Please write out the part of the listing that opens with the line containing "Where should I" and closes with the line containing "(1415, 335)", swapping "console" for "network" and changing nothing else. Leave the pictures out of your answer.
-- begin Input --
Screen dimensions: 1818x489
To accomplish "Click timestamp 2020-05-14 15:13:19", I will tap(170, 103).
-- end Input --
-- begin Input --
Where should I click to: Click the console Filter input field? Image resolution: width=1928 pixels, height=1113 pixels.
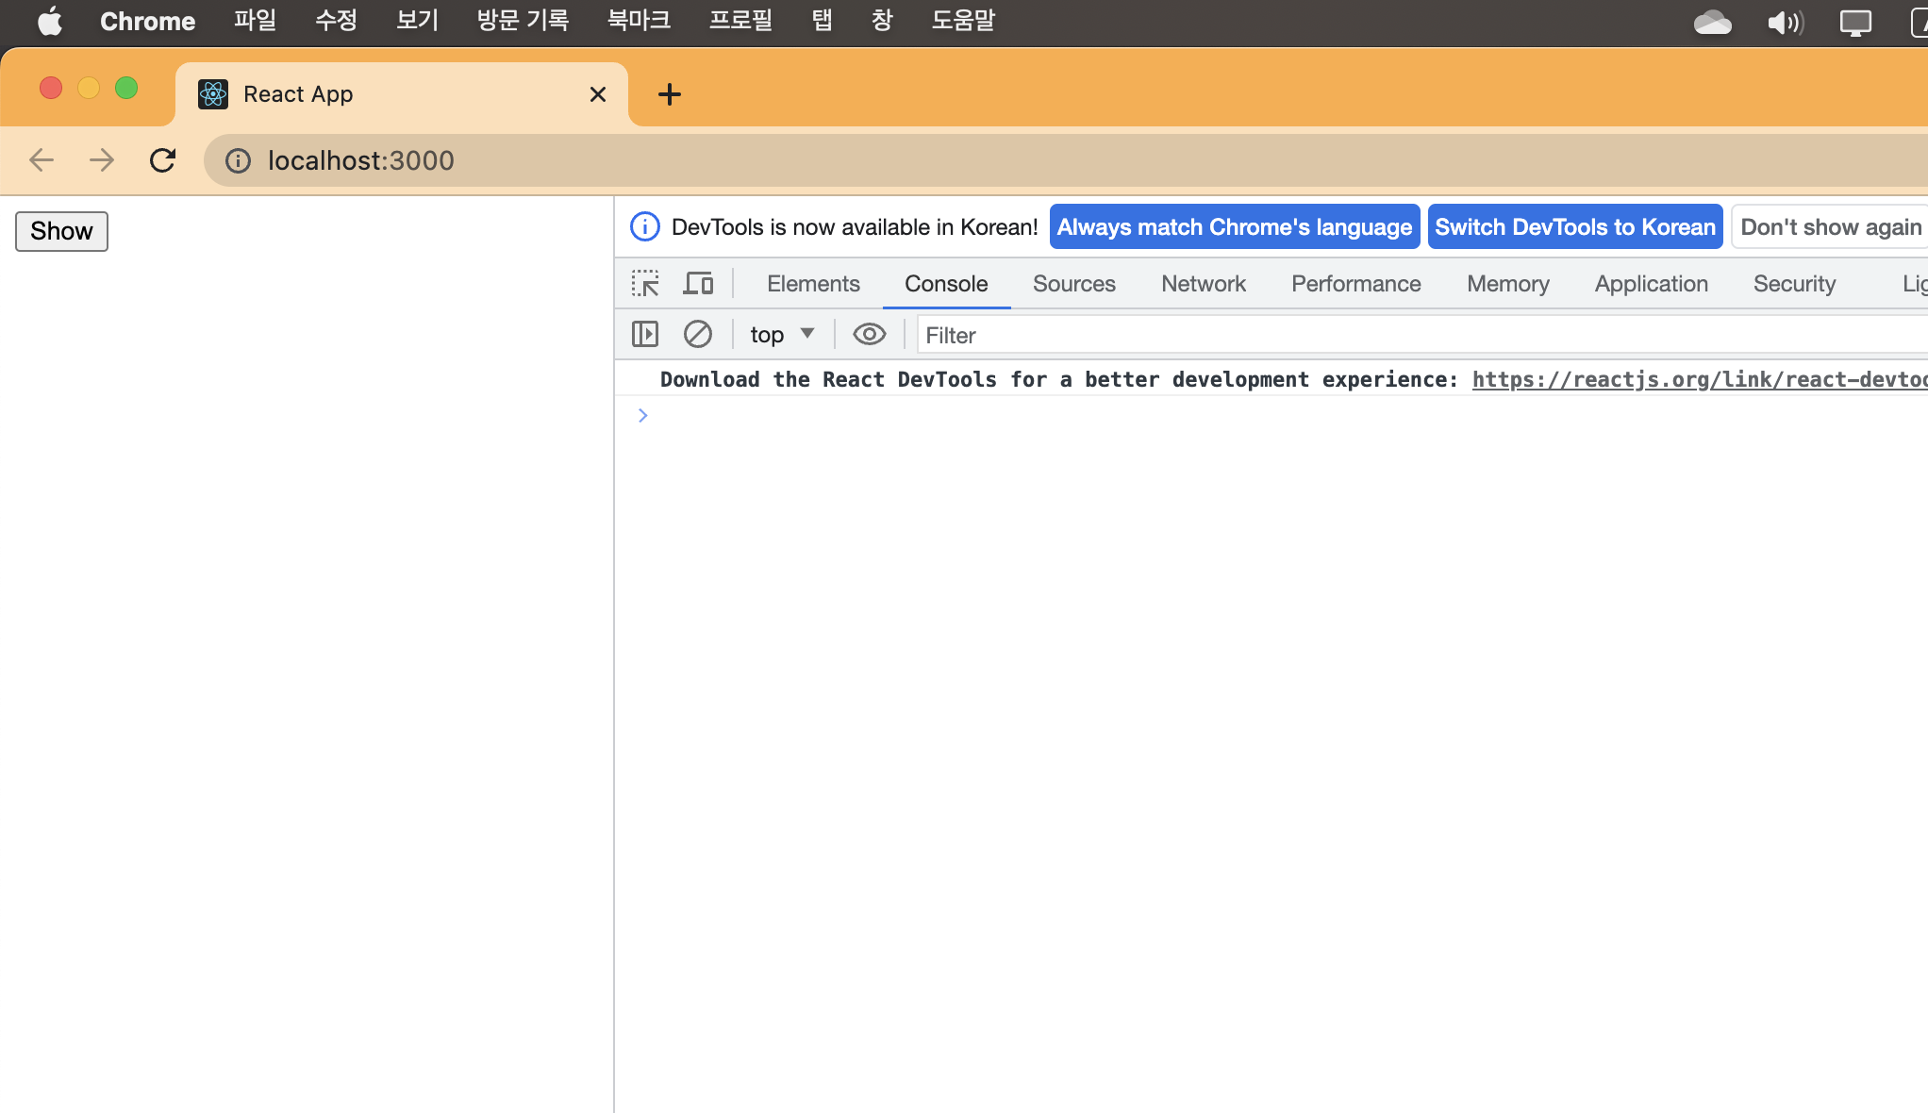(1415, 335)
-- end Input --
-- begin Input --
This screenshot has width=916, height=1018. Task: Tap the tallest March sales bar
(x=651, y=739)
-- end Input --
Task output:
Where should I click to: Click the network Filter input field? Image resolution: width=1928 pixels, height=1113 pixels.
(1415, 335)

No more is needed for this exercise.